Now, for the first time in 100 years, corporate property
taxes on unmined mineral wealth in eastern Kentucky are about to
be assessed at something like full value.
In 1988, by an overwhelming 80 percent, the voters amended
the state constitution to outlaw the hated Broad Form Deed, which
gave corporate mineral rights precedence over individual owner's
surface rights. And in 1989,
the Kentucky Supreme Court ruled the State's public school system
unconstitutional because of its inequity.
Such victories in a one-industry
economy are threatened, however, at every turn.
Some argue that it is too little, too late.

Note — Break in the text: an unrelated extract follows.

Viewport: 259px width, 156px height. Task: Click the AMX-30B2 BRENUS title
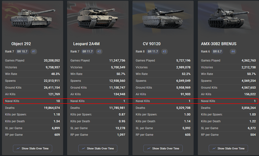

In less than a decade, mechanization has reduced the mining
workforce by 30-plus percent, and the supranational corporations
are looking to cheaper labor and more abundant coal in faraway places
like China. More and more,
Appalachia appears to be less the exception than the national norm:
Many communities now find themselves playing host to businesses
that have little sense of community responsibility and are owned
by someone somewhere else. The paradigm of domination rests on what is
proving daily to be a tragic misperception:
that the interests and welfare of the few are more important than
the interests and welfare of the many.
To wit, the 1980's saw the greatest shift in wealth in the
history of the United States: The
bottom 20 percent of the American people on the economic ladder
have lost 9 percent of their income, while the top 2 percent have
gained 29 percent more income. Now, we find ourselves with a millionaire president,
Cabinet, Congress, and media. If
they are not millionaires themselves, they owe their office to great
wealth. There now exists
what Appalachia knows all too well and what Thomas Jefferson-who,
nominally at least, stood for a broad-based democracy reliant on
the will and consent of the majority of the people-likely feared
the most: an almost perfect
confluence of wealth and power.
Is not such a plutocracy as odious as the monarchy of King
George?
For many Appalachians,
it has been acutely embarrassing to be poor and white.

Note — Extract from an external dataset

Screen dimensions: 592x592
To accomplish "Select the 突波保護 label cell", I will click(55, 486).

But the fact is, Appalachia never has been white-white.
Central Appalachia, with its rugged terrain of mountains,
was one of the last pockets of the U.S. frontier.
For such people as the Cherokee, it was hunting grounds of
virgin forest. For a hundred years, runaway slaves made their
way up the Appalachian chain toward the Susquehanna and the promise
of freedom. Daniel Boone
roamed thereabouts along with those relatively few hardy folk who
chose to pursue their happiness away from civilization and get by
on wild game, subsistence farming, barter, and herbal remedies.
Many of these first frontiersmen and women were of Scotch-Irish
descent. Today Appalachians
hear themselves in their African-derived banjoes, still eat their
native corn bread and poke salad, and occasionally doctor themselves
with herbal remedies. Scotch-Irish is not the only blood that flows
in our veins. Those white
Americans who are not making an effort to come to terms with the
fact that they do not live in a white-white world, nation, or community
are not realistic.
Appalachia's struggle
for change in the nineties must continue to center itself in its
communities, where the problems are tangible and one can get a grip
on the solutions. One by
one Appalachian communities must extricate themselves from the debility
of feeling inferior, the morass of dependency, the divisiveness
of blaming someone else, the slavery of trickle down. Self-reliance must be bolstered all around: economically, politically, and culturally.
In this struggle, one hopes that each community will not
sell itself short, but aspire to the highest ideals that its citizens
can imagine. In so doing,
a community will have to risk its insecurities and sensitivities
by implicating itself in the wrongs that it has perpetuated and
allowed to happen to itself. Only
then can we have something like a second American revolution, and
only then will it be possible for us to be a freer and happier people. One ringing lesson of this quincentenary from an historical perspective
is that democracy is an arduous, sometimes fearful undertaking,
and that the alternative is servitude.